Un même motif sérigraphié recouvre les pastiches d’une peinture qui n’existait plus – ou pas encore selon dans quel sens on lit l’histoire. Ces aplats colorés, gesticulant tranquillement et mécaniquement pour déguiser entièrement la surface des toiles, sont tous des monochromes de diverses couleurs plus ou moins pop que l’artiste répète plusieurs fois. Une ombre portée s’étale verticalement de droite à gauche comme le jet d’eau d’un robinet ouvert trop brutalement. Cette trace – noire sur la plupart des tableaux – est semblable à milles écrasures de mouche mais à aucune en particulier. Elle est un souffle, un coup, figé dans sa propre réitération.

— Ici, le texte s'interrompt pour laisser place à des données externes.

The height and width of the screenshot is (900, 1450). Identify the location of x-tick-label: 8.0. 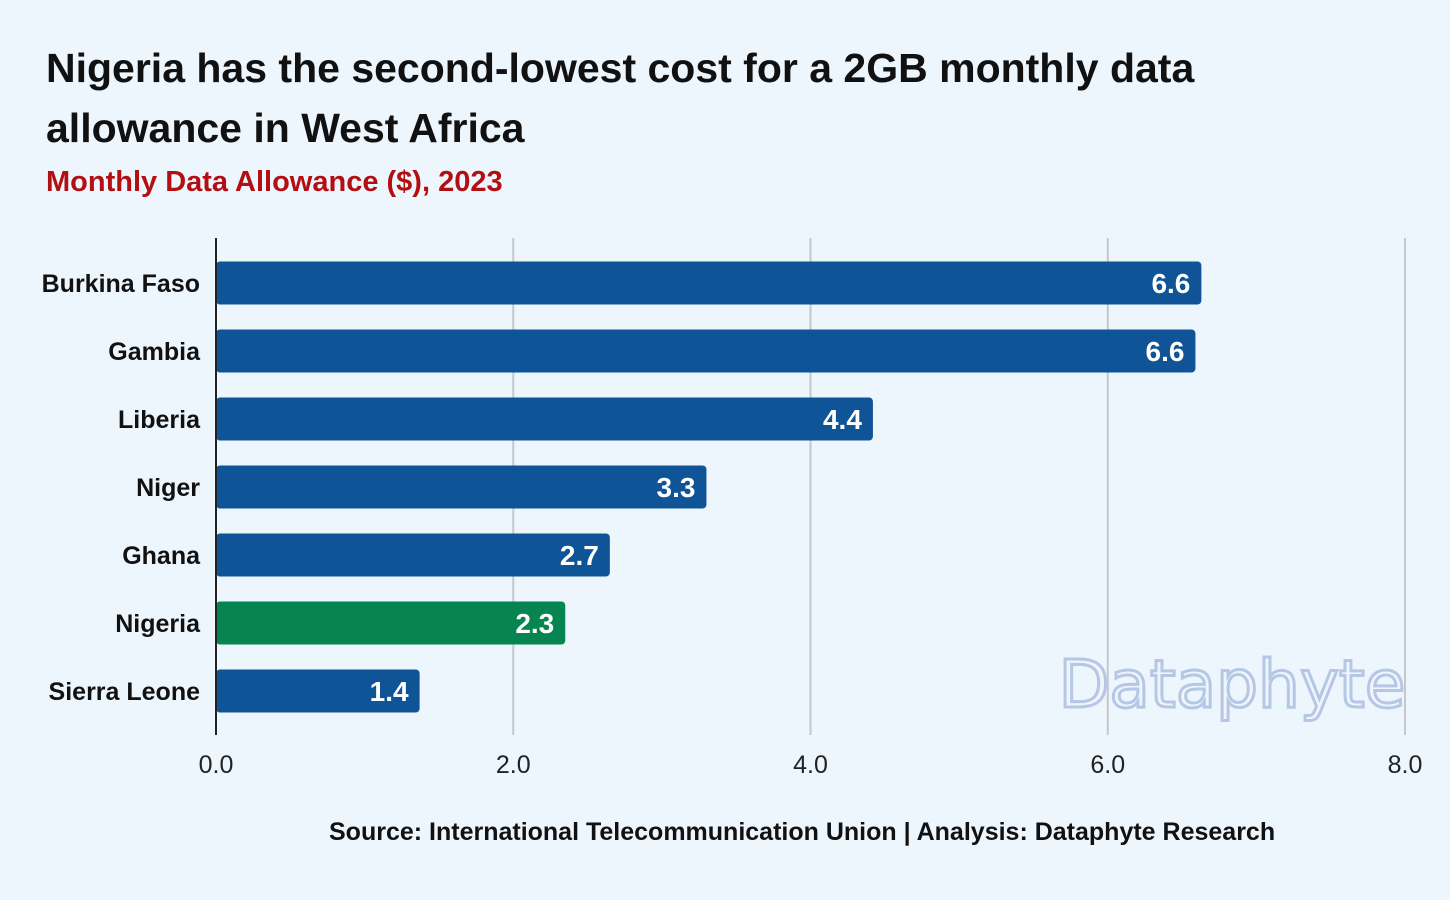
(1406, 765).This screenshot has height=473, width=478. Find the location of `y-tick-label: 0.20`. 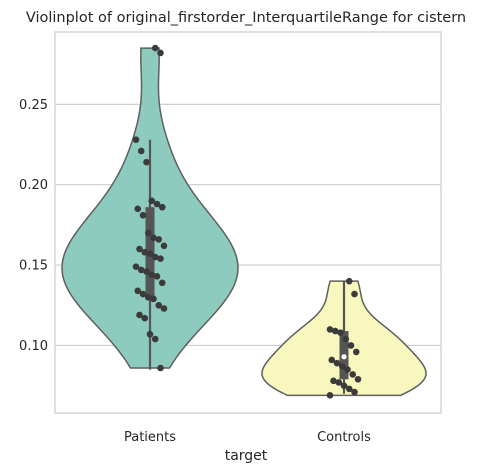

y-tick-label: 0.20 is located at coordinates (34, 186).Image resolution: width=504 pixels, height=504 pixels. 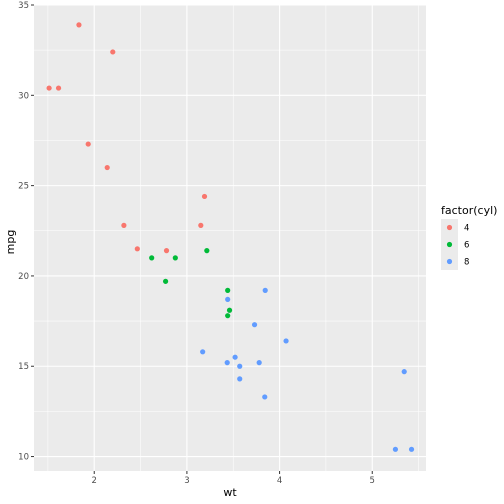 I want to click on legend-title: factor(cyl), so click(x=469, y=210).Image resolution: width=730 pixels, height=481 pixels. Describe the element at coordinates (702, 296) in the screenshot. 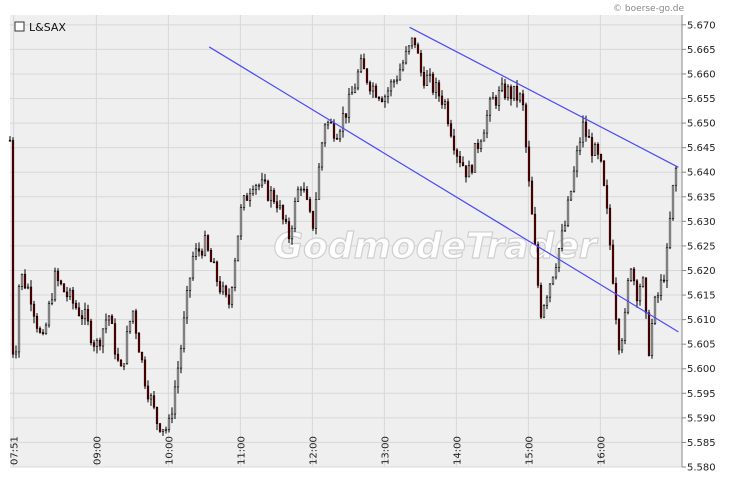

I see `y-tick-label: 5.615` at that location. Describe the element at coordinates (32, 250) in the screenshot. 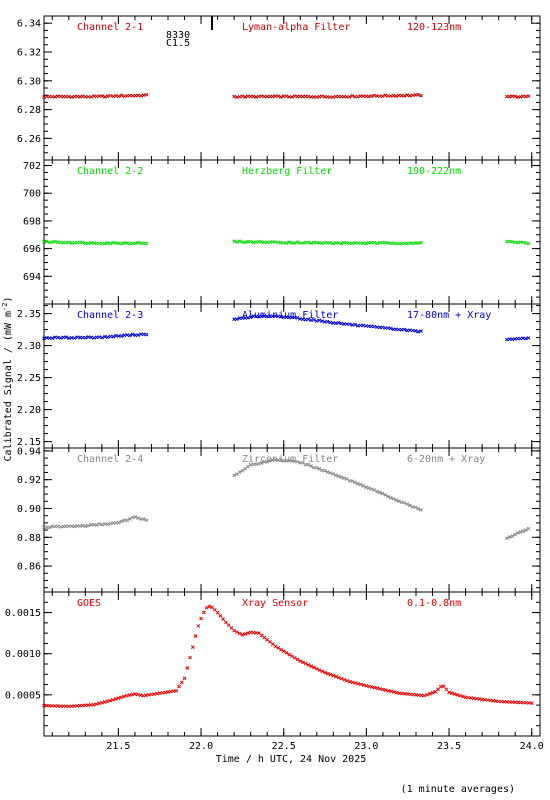

I see `y-tick-label: 696` at that location.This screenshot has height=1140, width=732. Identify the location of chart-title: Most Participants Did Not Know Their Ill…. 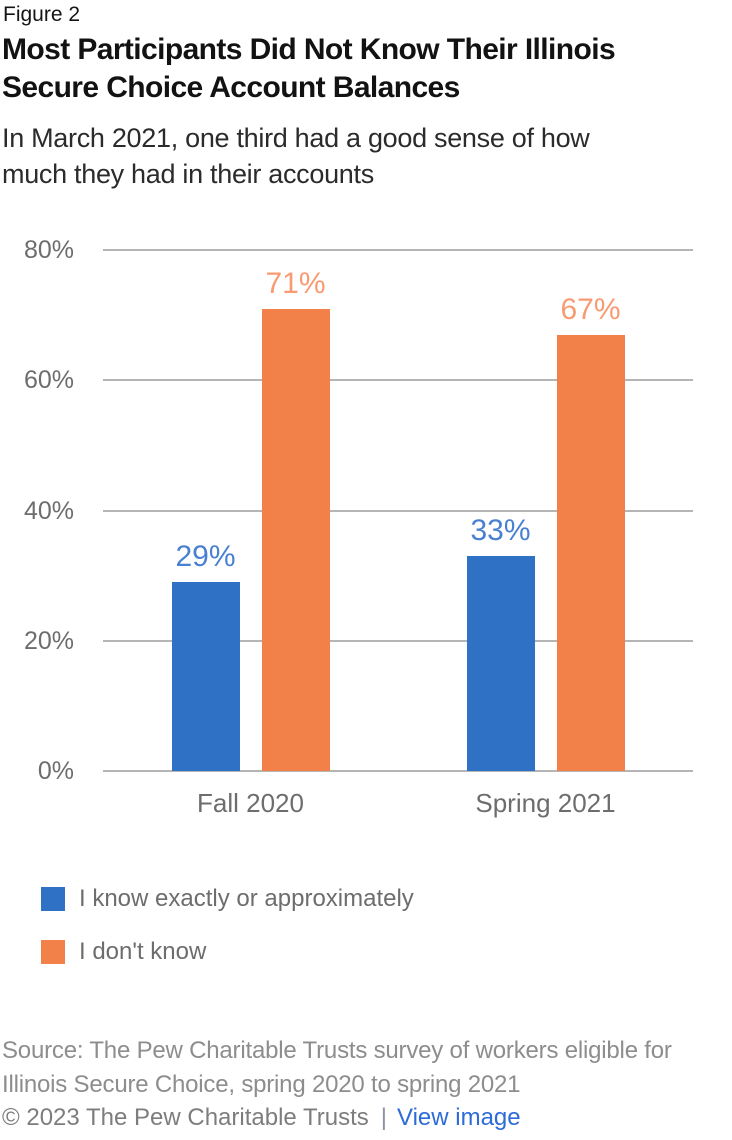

Il n’y a pas de poésie là dedans. Warhol n’en voulait pas et pourtant, étrangement, il s’en trouve dès lors que l’on regarde cette œuvre. Le grand, pauvre et distendu récipient qu’elle forme épouse avec merveille l’émotion qui se déverse en elle au moment où l’on se présente dans la salle. La courbe de cette dernière tord sa présence et empêche d’avoir un horizon. L’œil ne peut y être complétement, mais là n’est plus la question puisque seul l’errement des quelques pas que l’on fait pour se rendre d’un bout à l’autre compte dans cette expérience. Comme souvent chez Warhol il ne s’agit pas de plénitude, mais au contraire de l’usage de l’autorité du tableau pour accepter l’omniprésence du manque. Les ombres, qui se répètent sans efforts, accueillent avec plaisir toutes les interprétations. Elles ne sont ombre que parce qu’il y a face à elles des observateurs prêts à y jeter des formes et que chaque ombre appelle à la répétition de ces formes, celles-ci se déployant à leur tour sans effort, à la manière de guirlandes de papier achetées à bas prix pour décorer un moment de fête dont on espère qu’il durera pour toujours. Ce toujours qui cède sans résistance et dont nul n’a la mesure. Un toujours que l’on sait grand, pauvre et distendu.